▸ SHORT TASK
Please set out the rows starting at the line that contains "This screenshot has height=709, width=1468." and ending at the line that contains "the Capture Geo-Tag", both included, as a JSON list of strings with one string per line and blank lines omitted. Leave the pictures out of the answer.

== DATASET EXTRACT

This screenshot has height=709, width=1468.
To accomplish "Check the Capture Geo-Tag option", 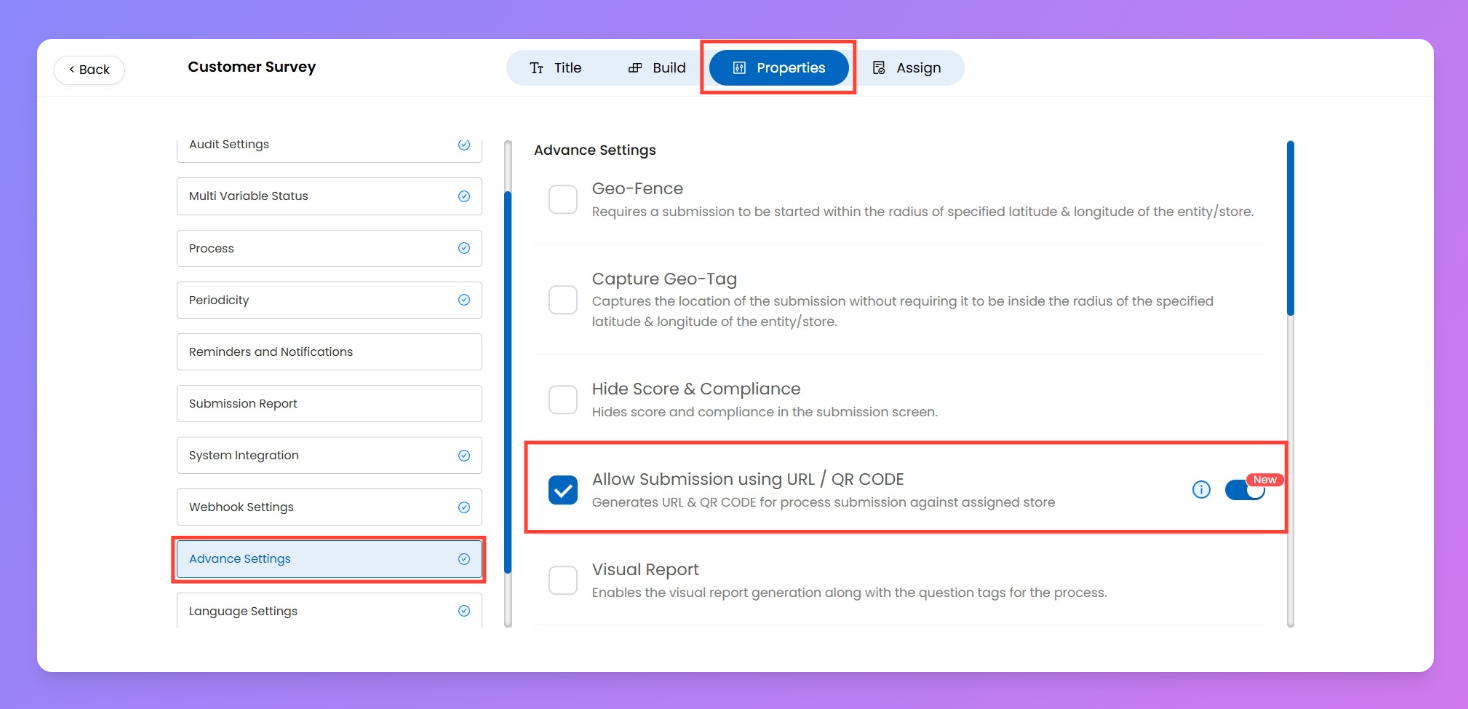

====
== DATASET EXTRACT

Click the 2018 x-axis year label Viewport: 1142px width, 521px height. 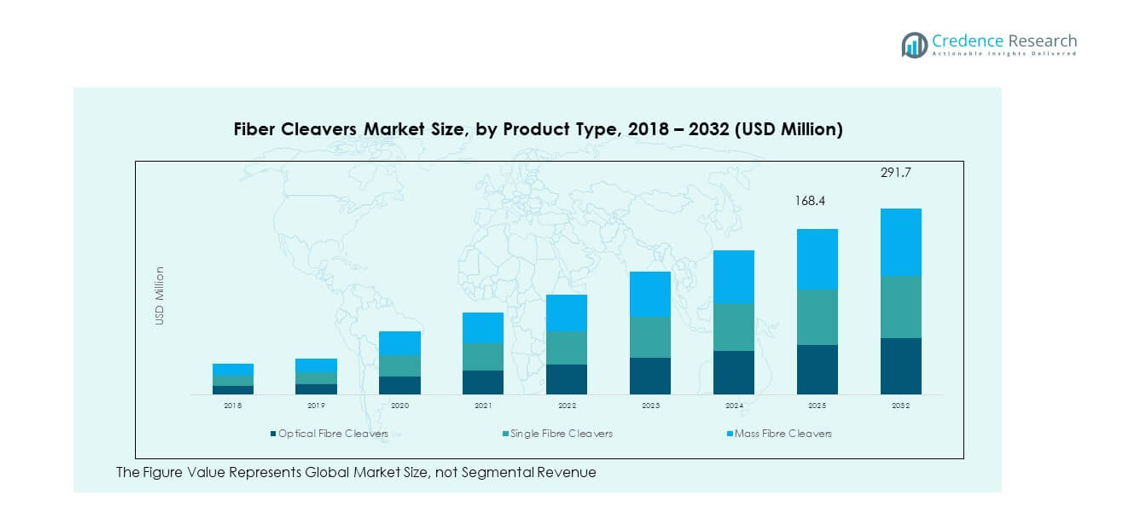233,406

====
== DATASET EXTRACT

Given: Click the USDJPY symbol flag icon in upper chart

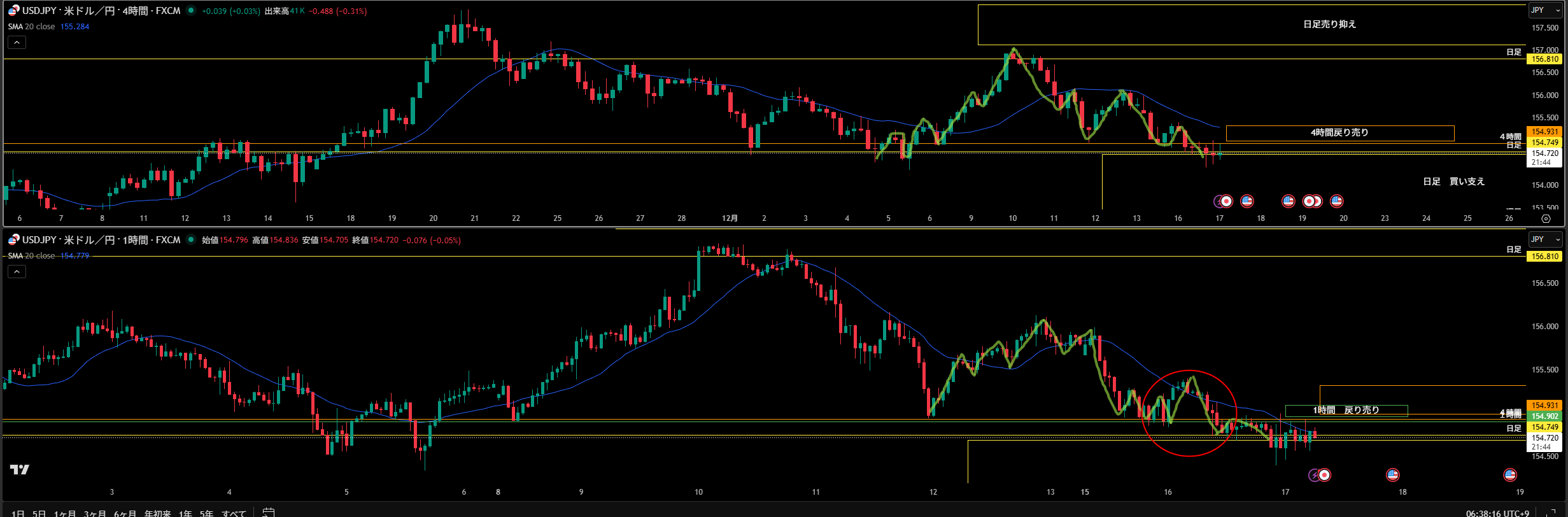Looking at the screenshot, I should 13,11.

====

▸ EXERCISE SOLUTION
[
  "This screenshot has height=709, width=1468.",
  "To accomplish \"Check the Capture Geo-Tag option\", "
]